Ethiopians form sorghum flour into dough balls that are boiled to form a staple food (dawa). In Nigeria, a similar type of dumpling as well as a flaked, dried sorghum-based food are staples. Many people cook the dehulled grain like rice, or grind it into flour like wheat and make biscuits, cakes, or unleavened breads. Some make couscous out of it. Sorghum is also important for brewing native beer or pombe.

As has been noted, Africa has two vast sorghum belts. Surprisingly, the conditions in each are so different that varieties perfected in one are seldom useful in the other.

The following conditions prevail in East and southern Africa:4

  • Most of the crop is planted as a monoculture and laid out in rows.

  • The rainy seasons tend to be short and (in most places) to come once a year.

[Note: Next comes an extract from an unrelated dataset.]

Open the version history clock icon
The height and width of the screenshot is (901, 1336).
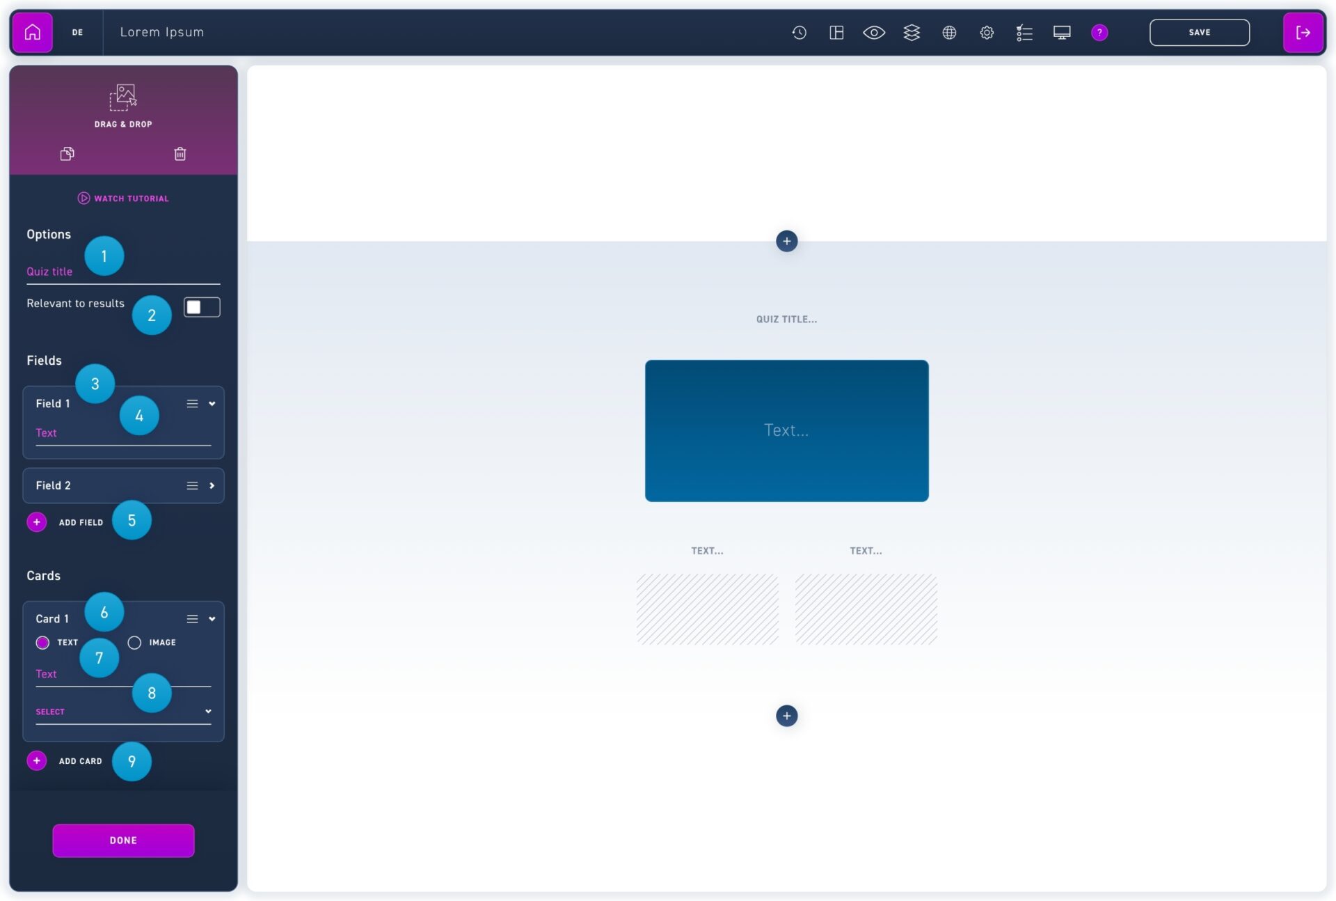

  • The plant varieties tend to have shorter stems, tight seedheads (panicles), and relatively high harvest indexes (the ratio of grain to other tissues).

  • Birds are often such serious pests that they alone determine what variety is planted, how it is managed, and what level of inputs is applied (see Appendix A).

  • The main striga species (notably in southern Africa) is the Asian type (Striga asiatica), so that plant breeders can use genes from striga-resistant Indian sorghums.

  • Sorghums for brewing and for animal feed are increasingly important.

  • Both modern varieties and hybrids have been used, at least on a modest scale, and some types introduced from India have proved extremely successful.5

In West Africa, on the other hand, the following conditions apply:

  • Little of the sorghum is grown in monoculture; most is planted in mixtures with cowpea, pigeonpea, roselle, and other crops.

  • The plants are seldom grown in rows, but are scattered randomly and are often far apart. In the drier parts of this zone the land is neither plowed nor otherwise prepared before planting, except that it is sometimes weeded or burned.

  • The plants tend to be tall and lanky and have a low harvest index.6

  • The plants flower toward the end of the rains, thereby helping the grains escape fungi and sucking bugs, which are prevalent while the rains persist but disappear during the dry months that follow.


Information based on Carr, 1989.


In Zimbabwe, for instance, this has led to the release of SVI and SV2, both of which have considerable promise. In Zambia, some equally useful hybrids are in the pipeline.


This is hardly a grave limitation because to most subsistence farmers the stalks are a vital fodder and no less valuable than the grains.